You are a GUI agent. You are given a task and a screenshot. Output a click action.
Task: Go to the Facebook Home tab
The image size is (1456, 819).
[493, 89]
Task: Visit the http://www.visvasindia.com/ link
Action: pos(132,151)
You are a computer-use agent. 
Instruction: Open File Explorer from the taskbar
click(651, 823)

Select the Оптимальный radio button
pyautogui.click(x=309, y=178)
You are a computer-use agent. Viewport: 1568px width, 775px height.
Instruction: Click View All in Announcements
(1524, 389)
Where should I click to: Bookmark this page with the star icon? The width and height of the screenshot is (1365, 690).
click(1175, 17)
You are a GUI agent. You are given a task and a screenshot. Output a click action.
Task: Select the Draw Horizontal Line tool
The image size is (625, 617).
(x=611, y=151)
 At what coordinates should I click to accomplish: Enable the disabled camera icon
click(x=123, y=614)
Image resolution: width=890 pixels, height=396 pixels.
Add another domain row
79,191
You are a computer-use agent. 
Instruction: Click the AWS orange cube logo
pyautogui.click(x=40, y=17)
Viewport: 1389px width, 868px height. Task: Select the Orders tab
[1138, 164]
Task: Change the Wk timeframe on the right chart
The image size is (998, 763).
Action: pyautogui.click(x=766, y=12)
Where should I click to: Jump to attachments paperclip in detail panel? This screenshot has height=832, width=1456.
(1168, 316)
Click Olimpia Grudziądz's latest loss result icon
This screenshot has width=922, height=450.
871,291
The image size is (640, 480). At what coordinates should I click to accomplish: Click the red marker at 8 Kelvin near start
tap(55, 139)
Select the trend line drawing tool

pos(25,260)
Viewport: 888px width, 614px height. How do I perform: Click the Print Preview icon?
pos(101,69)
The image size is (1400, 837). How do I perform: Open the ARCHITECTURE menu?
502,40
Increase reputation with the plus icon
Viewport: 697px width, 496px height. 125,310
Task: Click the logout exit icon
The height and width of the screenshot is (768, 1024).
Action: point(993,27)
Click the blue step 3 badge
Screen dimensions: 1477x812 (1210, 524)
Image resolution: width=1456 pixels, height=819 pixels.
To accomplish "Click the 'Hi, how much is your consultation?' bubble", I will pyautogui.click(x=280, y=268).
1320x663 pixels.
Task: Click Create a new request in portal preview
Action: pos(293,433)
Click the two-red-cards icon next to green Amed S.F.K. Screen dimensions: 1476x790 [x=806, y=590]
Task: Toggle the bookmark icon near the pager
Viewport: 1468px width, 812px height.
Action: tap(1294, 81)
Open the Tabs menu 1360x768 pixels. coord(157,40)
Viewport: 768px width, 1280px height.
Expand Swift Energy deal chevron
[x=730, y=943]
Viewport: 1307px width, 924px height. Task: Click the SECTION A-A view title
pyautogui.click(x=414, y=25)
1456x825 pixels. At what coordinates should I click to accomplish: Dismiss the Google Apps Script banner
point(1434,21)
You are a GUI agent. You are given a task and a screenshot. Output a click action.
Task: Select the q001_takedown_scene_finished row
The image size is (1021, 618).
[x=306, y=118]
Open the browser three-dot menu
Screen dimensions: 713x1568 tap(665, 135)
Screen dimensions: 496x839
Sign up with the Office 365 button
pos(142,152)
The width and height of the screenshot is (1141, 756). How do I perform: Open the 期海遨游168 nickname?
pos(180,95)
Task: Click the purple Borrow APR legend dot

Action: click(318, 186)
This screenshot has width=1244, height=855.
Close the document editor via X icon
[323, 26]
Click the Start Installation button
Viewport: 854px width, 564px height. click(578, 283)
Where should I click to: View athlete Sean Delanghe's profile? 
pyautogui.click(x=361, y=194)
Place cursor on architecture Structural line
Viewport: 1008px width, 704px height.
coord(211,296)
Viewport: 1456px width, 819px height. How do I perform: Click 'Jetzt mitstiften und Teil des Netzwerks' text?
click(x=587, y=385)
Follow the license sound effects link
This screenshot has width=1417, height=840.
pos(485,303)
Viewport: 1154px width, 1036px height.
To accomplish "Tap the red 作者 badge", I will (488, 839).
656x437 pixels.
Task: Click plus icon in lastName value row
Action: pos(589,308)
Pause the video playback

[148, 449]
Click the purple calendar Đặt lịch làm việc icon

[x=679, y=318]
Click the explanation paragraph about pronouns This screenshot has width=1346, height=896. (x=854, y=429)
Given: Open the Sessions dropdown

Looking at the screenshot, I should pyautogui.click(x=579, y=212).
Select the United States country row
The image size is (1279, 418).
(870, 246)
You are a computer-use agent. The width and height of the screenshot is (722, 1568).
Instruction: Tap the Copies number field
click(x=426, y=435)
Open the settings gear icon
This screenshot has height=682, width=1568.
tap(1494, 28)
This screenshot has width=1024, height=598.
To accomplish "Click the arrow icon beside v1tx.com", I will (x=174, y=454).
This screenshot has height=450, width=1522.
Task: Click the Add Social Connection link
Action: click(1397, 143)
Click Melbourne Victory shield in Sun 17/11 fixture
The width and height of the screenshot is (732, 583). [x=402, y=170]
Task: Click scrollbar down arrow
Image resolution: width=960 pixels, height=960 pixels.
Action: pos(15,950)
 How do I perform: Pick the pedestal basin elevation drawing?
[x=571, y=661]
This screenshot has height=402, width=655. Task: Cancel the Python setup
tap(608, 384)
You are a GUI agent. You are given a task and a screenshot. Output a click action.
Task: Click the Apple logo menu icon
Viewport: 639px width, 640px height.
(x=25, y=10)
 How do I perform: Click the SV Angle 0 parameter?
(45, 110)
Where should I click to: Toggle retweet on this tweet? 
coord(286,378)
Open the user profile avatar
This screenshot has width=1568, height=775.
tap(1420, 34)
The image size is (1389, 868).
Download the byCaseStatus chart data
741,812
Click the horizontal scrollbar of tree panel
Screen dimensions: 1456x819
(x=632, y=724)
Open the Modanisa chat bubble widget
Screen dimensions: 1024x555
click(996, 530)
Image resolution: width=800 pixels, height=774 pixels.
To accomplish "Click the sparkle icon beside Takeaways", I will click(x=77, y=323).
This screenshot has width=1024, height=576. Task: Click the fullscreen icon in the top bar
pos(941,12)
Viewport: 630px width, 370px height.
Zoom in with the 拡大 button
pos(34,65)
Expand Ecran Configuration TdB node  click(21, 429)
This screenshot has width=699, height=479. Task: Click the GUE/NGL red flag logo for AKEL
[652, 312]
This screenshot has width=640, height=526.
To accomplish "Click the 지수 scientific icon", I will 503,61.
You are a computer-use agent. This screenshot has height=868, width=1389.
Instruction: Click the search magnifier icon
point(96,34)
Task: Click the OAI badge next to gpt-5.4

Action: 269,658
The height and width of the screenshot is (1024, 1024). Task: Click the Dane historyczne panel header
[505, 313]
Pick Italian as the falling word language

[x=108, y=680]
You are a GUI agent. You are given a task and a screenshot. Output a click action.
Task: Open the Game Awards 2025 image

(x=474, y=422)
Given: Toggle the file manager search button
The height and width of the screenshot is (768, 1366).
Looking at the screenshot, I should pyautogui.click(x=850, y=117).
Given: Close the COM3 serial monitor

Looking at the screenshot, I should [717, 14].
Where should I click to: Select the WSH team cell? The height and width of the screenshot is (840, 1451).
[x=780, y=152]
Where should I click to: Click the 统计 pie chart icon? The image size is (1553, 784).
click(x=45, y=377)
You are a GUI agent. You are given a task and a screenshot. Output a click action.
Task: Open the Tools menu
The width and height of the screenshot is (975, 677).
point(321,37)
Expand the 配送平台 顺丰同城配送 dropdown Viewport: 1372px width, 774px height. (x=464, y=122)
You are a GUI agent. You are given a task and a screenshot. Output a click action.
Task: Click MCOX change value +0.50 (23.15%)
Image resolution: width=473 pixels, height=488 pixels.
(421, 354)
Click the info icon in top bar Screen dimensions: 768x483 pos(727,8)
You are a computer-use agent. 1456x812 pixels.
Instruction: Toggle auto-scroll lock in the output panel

==========

- **Exercise**
Format the entries above, from the line with "Task: Click the OAI badge next to gpt-5.4" up to and including the last line, as a Markdown table with the columns Row and Entry line. Leave out blank lines.

- **Written answer**
| Row | Entry line |
|---|---|
| 1 | Task: Click the OAI badge next to gpt-5.4 |
| 2 | Action: 269,658 |
| 3 | The height and width of the screenshot is (1024, 1024). Task: Click the Dane historyczne panel header |
| 4 | [505, 313] |
| 5 | Pick Italian as the falling word language |
| 6 | [x=108, y=680] |
| 7 | You are a GUI agent. You are given a task and a screenshot. Output a click action. |
| 8 | Task: Open the Game Awards 2025 image |
| 9 | (x=474, y=422) |
| 10 | Given: Toggle the file manager search button |
| 11 | The height and width of the screenshot is (768, 1366). |
| 12 | Looking at the screenshot, I should pyautogui.click(x=850, y=117). |
| 13 | Given: Close the COM3 serial monitor |
| 14 | Looking at the screenshot, I should [717, 14]. |
| 15 | Where should I click to: Select the WSH team cell? The height and width of the screenshot is (840, 1451). |
| 16 | [x=780, y=152] |
| 17 | Where should I click to: Click the 统计 pie chart icon? The image size is (1553, 784). |
| 18 | click(x=45, y=377) |
| 19 | You are a GUI agent. You are given a task and a screenshot. Output a click action. |
| 20 | Task: Open the Tools menu |
| 21 | The width and height of the screenshot is (975, 677). |
| 22 | point(321,37) |
| 23 | Expand the 配送平台 顺丰同城配送 dropdown Viewport: 1372px width, 774px height. (x=464, y=122) |
| 24 | You are a GUI agent. You are given a task and a screenshot. Output a click action. |
| 25 | Task: Click MCOX change value +0.50 (23.15%) |
| 26 | Image resolution: width=473 pixels, height=488 pixels. |
| 27 | (421, 354) |
| 28 | Click the info icon in top bar Screen dimensions: 768x483 pos(727,8) |
| 29 | You are a computer-use agent. 1456x812 pixels. |
| 30 | Instruction: Toggle auto-scroll lock in the output panel |